An embodiment of the invention relates to automatic gain control techniques applied to an uplink speech signal within a communications device such as a smart phone or a cellular phone. Other embodiments are also described.
In-the-field of mobile communications using devices such as a smart phones and cellular phones, there are many audio signal processing operations that can impact how well a far-side user hears a conversation with a mobile phone user. For instance, there is active noise cancellation, which is an operation that estimates or detects such background noise, and then adds an appropriate anti-noise signal to an “uplink” speech signal of the near-end user, before transmitting the uplink signal to the far-end user's device during a call. This helps reduce the amount of the near-end user's background noise that might be heard by the far-end user.
Another problem that often appears during a call is that of acoustic echo. A downlink speech signal contains the far-end user's speech. This may be playing through either a loudspeaker (speakerphone mode) or an earpiece speaker of the near-end user's device, and is inadvertently picked up by the primary microphone. This may be due to acoustic leakage within the near-end user's device or, especially in speakerphone mode, it may be due to reverberations from external objects that are near the loudspeaker. An echo cancellation process takes samples of the far-end user's speech from the downlink signal and uses it to reduce the amount of the far-end user's speech that has been inadvertently picked up by the near-end user's microphone, thus reducing the likelihood that the far-end user will hear an echo of his own voice during the call.

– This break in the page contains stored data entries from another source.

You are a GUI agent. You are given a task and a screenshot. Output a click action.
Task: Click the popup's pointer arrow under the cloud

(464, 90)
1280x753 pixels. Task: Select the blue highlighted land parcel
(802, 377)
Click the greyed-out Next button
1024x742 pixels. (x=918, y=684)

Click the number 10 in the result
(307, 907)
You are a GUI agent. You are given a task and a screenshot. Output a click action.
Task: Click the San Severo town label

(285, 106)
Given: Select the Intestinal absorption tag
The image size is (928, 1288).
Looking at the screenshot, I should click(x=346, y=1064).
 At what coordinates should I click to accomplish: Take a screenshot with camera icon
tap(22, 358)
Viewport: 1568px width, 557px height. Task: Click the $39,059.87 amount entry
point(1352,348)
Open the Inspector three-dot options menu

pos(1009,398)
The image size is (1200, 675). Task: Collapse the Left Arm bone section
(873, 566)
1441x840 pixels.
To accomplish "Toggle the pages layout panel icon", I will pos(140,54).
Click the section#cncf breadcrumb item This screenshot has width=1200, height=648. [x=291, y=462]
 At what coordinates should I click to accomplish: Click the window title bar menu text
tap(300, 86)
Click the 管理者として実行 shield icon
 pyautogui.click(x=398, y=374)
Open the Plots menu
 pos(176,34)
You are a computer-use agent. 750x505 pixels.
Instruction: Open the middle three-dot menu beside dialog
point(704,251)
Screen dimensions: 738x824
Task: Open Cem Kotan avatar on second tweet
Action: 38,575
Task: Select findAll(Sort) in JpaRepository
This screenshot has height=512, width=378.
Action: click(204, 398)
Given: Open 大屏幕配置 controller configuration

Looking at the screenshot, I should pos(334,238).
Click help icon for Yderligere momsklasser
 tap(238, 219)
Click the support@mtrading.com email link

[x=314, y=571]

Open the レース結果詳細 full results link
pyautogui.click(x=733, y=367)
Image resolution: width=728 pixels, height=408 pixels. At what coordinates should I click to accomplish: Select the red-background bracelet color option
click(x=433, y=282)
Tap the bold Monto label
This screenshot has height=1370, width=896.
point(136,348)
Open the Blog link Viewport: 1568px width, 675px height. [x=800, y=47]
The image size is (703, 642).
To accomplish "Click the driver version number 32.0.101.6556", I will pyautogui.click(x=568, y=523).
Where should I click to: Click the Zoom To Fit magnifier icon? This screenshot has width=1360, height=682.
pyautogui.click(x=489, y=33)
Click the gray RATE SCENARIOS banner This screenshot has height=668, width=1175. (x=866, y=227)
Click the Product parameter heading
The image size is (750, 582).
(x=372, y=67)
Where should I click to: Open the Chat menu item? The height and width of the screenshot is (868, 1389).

Some users of a mobile phone tend to speak softly, whether intentional or not, while others speak loudly. The dynamic range of the speech signal in a mobile device, however, is limited (for practical reasons). In addition, it is generally accepted that one would prefer a fairly steady volume during a conversation with another person. A process known as automatic gain control (AGC) will even out large amplitude variations in the uplink speech signal, by automatically reducing a gain that is applied to the speech signal if the signal is strong, and raising the gain when the signal is weak. In other words, AGC continuously adapts its gain to the strength of its input signal during a call. It may be used separately for both uplink and downlink signals.
To further enhance acoustic experience for the far-end user, AGC of an uplink signal in the near-end user's device is controlled so that its gain is “frozen” during time intervals (also referred to as frames) where the near-user is not speaking and there is apparent silence at the near-end user side of the conversation. Once speech resumes, a decision is made to unfreeze the AGC, thereby allowing it to resume its adaptation of the gain during a speech frame. This is done in order to avoid undesired gain changes or noise amplification during silence frames, which the far-end user might find strange as he hears strongly varying background noise levels during silence frames. A voice activity detector (VAD) circuit or algorithm is used, to determine whether a given frame of the uplink signal is a speech frame or a non-speech (silence) frame, and then on that basis a decision is made as to whether the AGC gain updating for the uplink signal should be frozen or not.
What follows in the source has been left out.